* What you need to do *
The lines to return run from the one containing "Given: Click the Signers Instructions heading" through the end of the material; give them exactly and leave out the pictures.

· · · ·

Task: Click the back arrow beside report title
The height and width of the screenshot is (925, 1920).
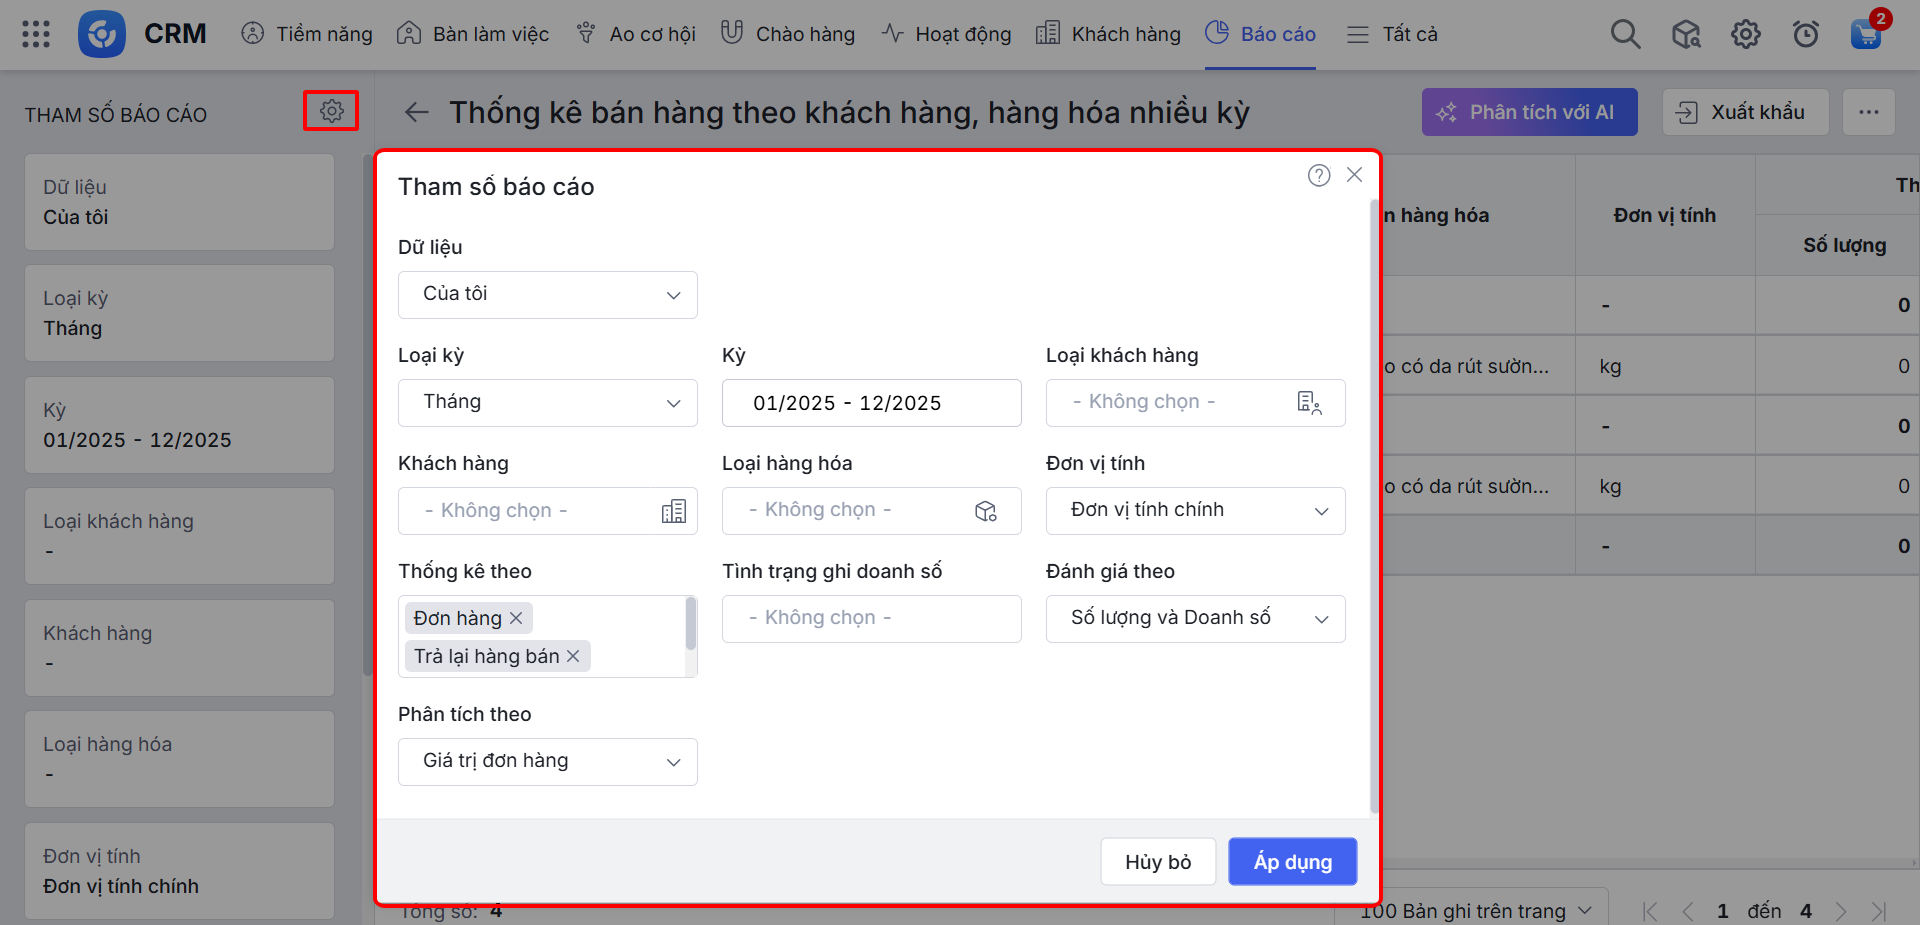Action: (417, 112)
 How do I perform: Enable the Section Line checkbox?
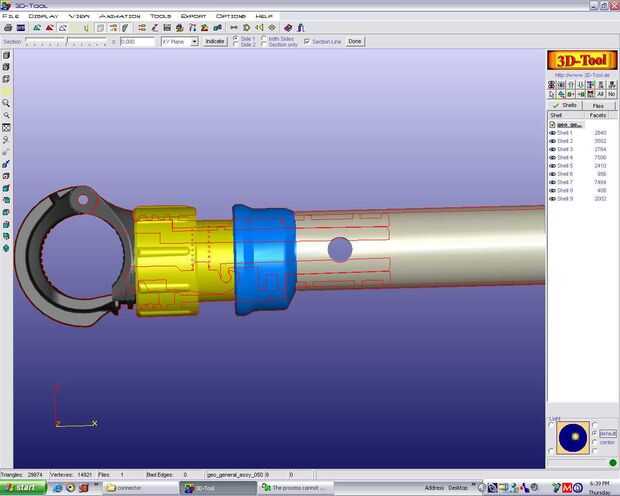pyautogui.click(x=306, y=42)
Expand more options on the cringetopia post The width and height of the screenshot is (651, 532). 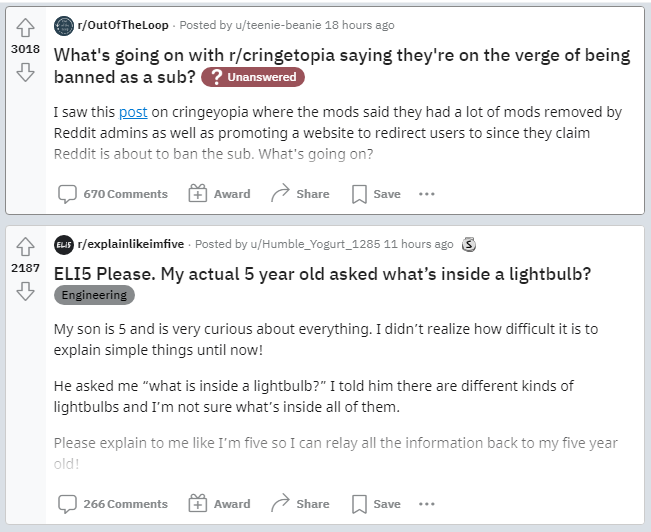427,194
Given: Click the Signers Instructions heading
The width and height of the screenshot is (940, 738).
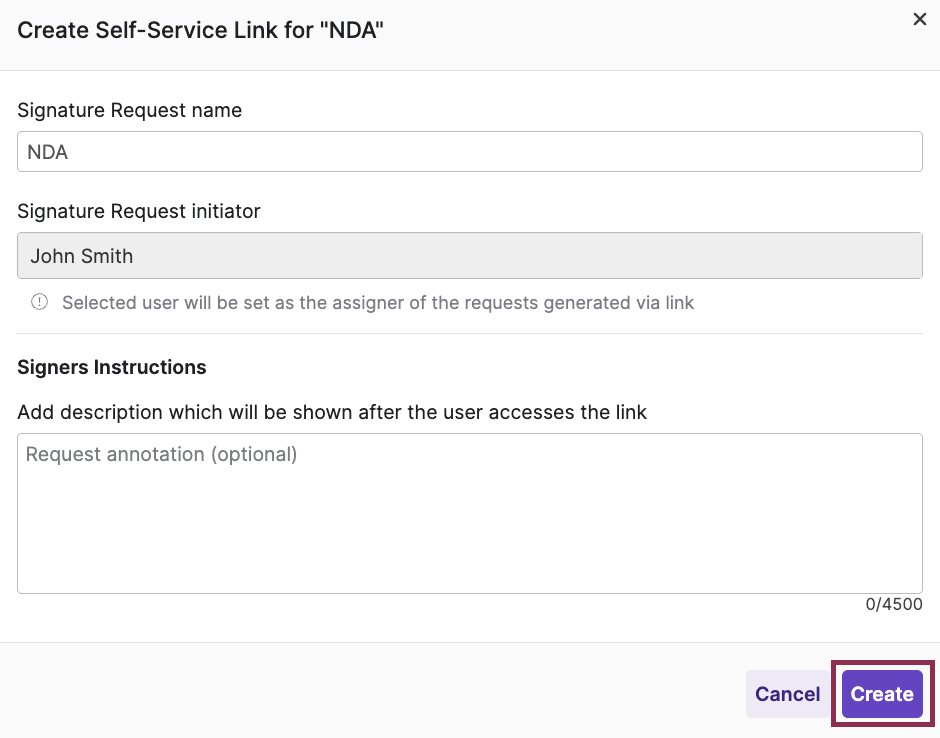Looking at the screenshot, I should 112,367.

· · · ·

* Task output *
Given: Click the Signers Instructions heading
The width and height of the screenshot is (940, 738).
Looking at the screenshot, I should 112,367.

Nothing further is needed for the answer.